Design Snow Load is a number that portrays the maximum probable weight of snow that can be present on a roof at a given time. The expression of live load is very dependent on building and building occupancy, but snow load correlates specifically to location on the building. The design snow load quantity is greatly affected by the confirmed ground snow amount in any region. Precisely engineering any steel building to its correct design snow load entails the inclusion of selected computations applied to a precise ground snow quantity. Critical considerations contain any exposure combined with thermal aspects, the ground snow load amount, and the flat roof snow load. More pronounced inclines are then figured in with other computations. 

 

 

 

 

Irregular distribution of snow atop hip or gable roofs should be accounted for in design of the steel building. Specific calculations to get an exact loading of this design are the result of the adding together of the steel building area, pitch of the roof, and the flat and pitched roof snow loading total correlated to a specific formula. 

 

 

 

A complete analysis of snow loading is not possible without considering partial loading. Provided construction of a multi-span pre-engineered structure is utilized rather than that of clear-span construction, the necessity of partial loading is normally contained in all relevant structural supports such as frames and purlins.

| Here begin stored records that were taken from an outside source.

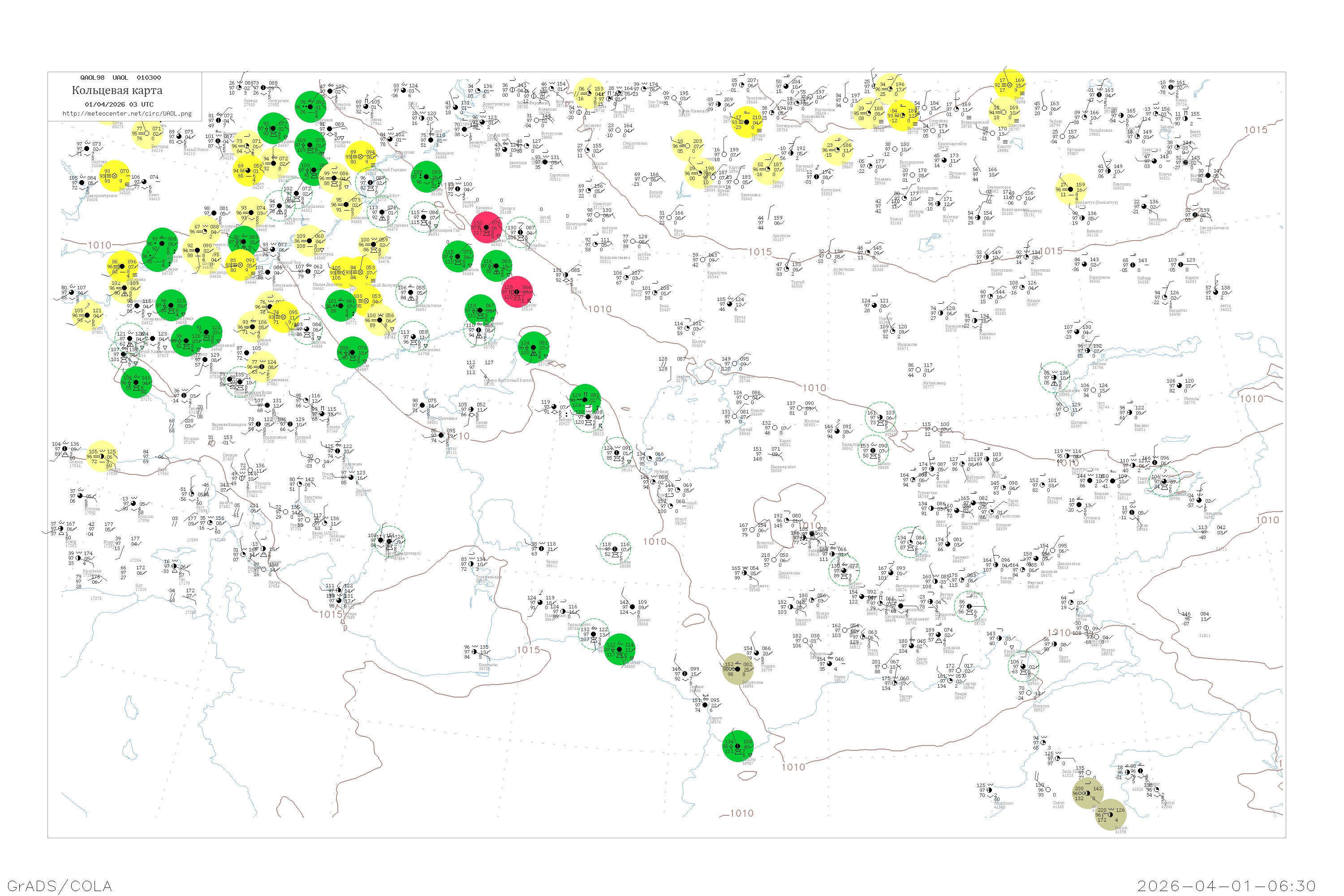Click dashed green circle at Александров Гай
Image resolution: width=1344 pixels, height=896 pixels.
click(424, 217)
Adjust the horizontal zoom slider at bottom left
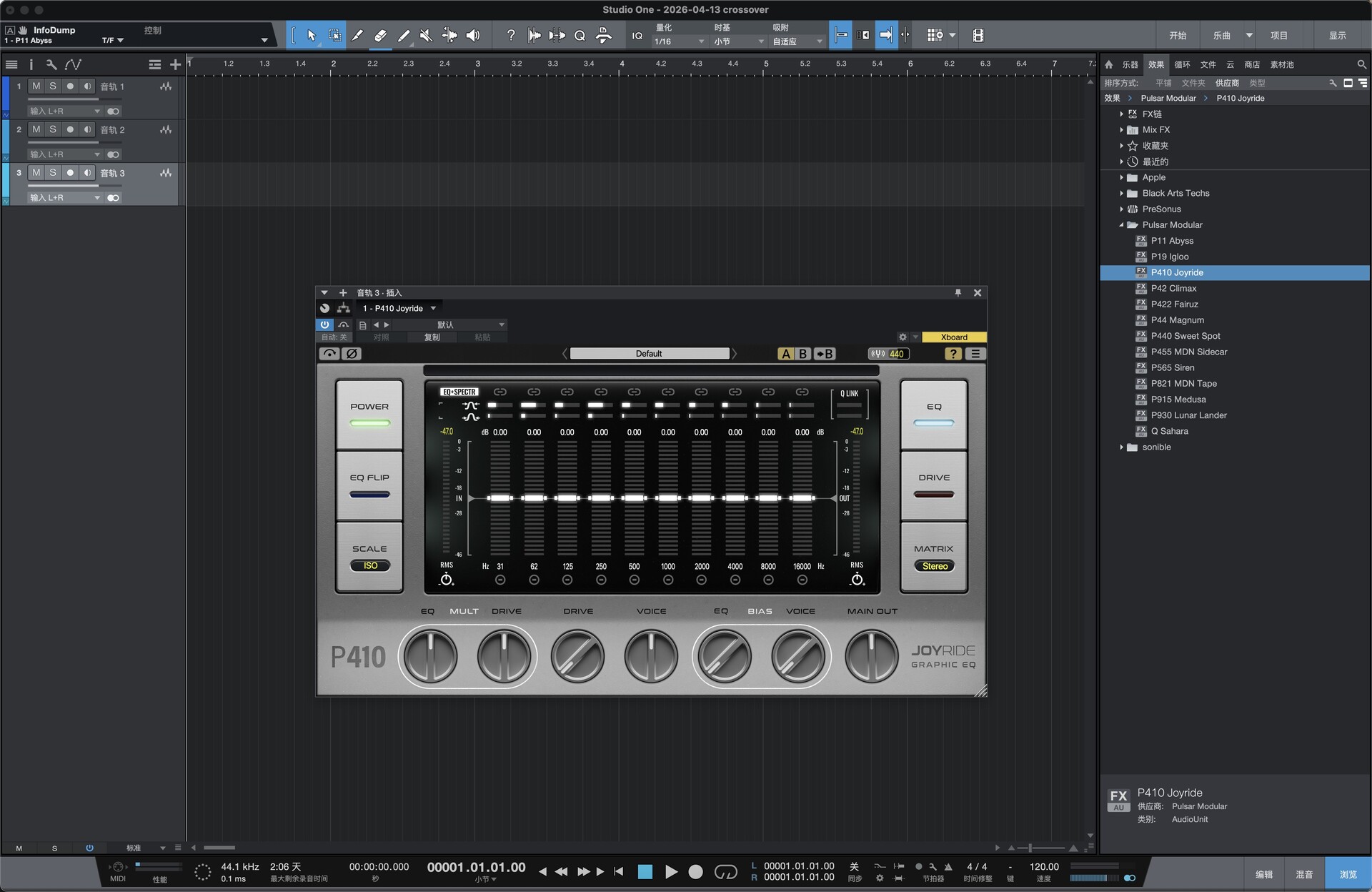1372x892 pixels. [219, 848]
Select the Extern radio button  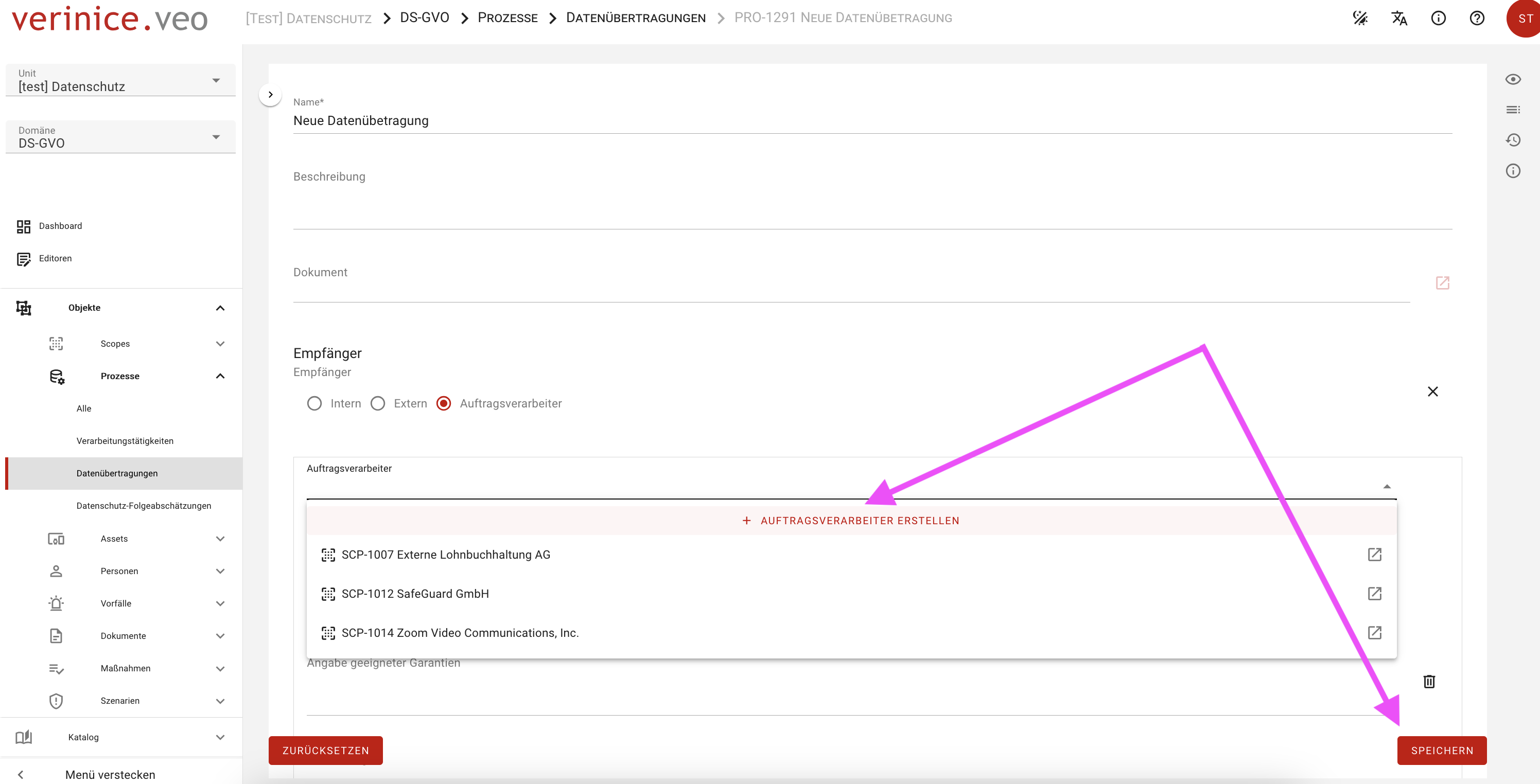(378, 403)

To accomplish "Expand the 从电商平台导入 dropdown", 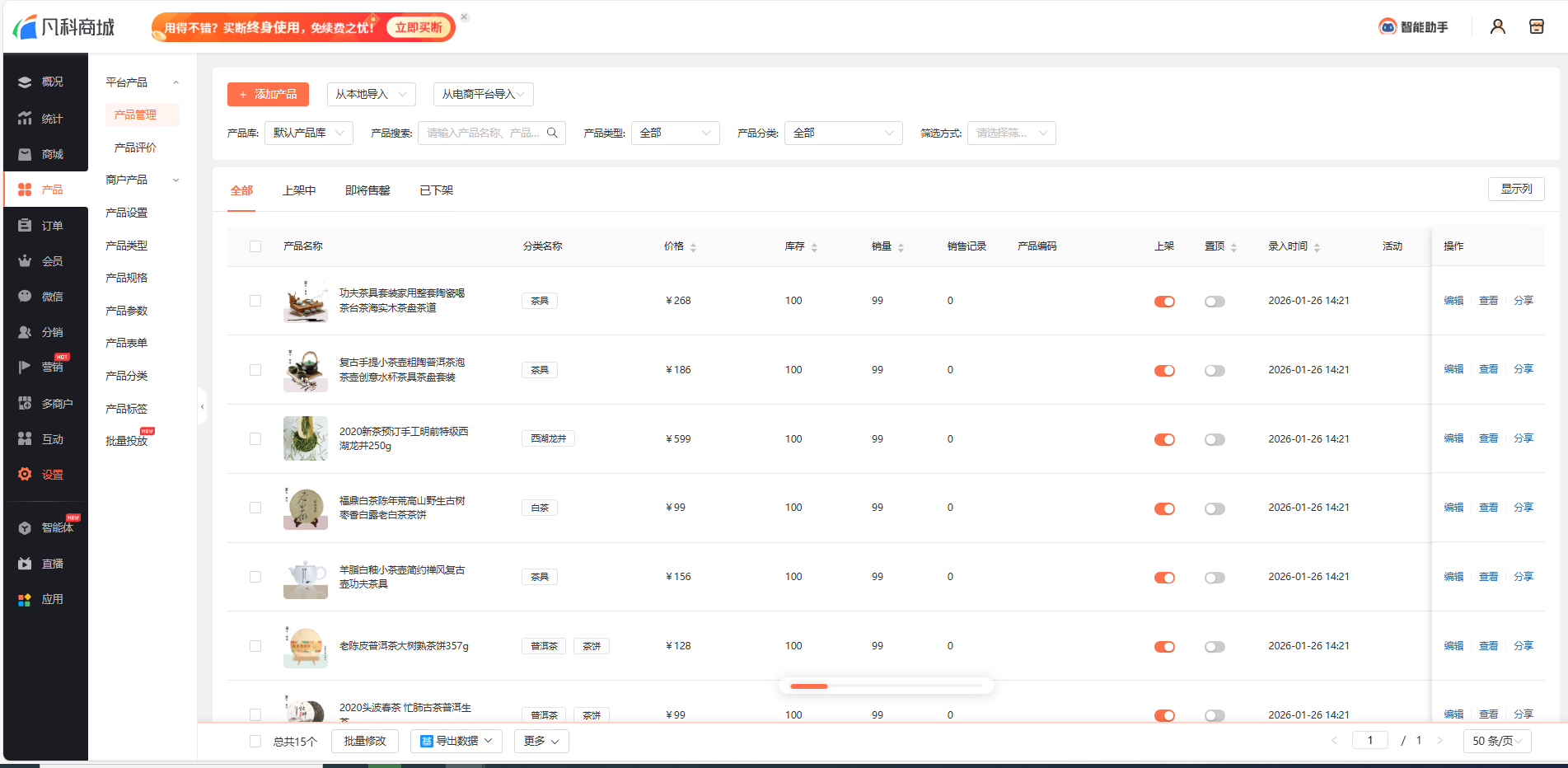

Some spans of the steel building, consequently, have a diminished level of snow load used while other spans are maximized for snow load. Careful planning has to be administered in any analysis of any kind of snow load balancing adjustment. 

 

 

 

Precise and proper roof loading sums can only be accomplished by adding rain and rain-on-snow loads for any calculations. This is relevant due to the fact that in certain areas of the U.S. periods of snow can abruptly shift to rain - thereby, the need for rain-on-snow load. If the roof is not steep the precipitation can’t drain down quickly and it is absorbed by the rooftop snow. An additional roof load of rainfall plus snow on the roof may be fixed by inclusion of more roof reinforcement along with an augmented pitch of the roof. “rain load” is defined as the heaviness from any precipitation in the form of rain on a pre-engineered roof that is present as a byproduct of the water drainage system being compromised. A structure’s dependability is bound to be benefited by means of confirming that there is suitable rainwater drainage down the given structure’s roof. Instead of installing internal conduits, outside conduits are a great deal more useful towards insuring that a potential roof warping as a result of any rain load will be prevented.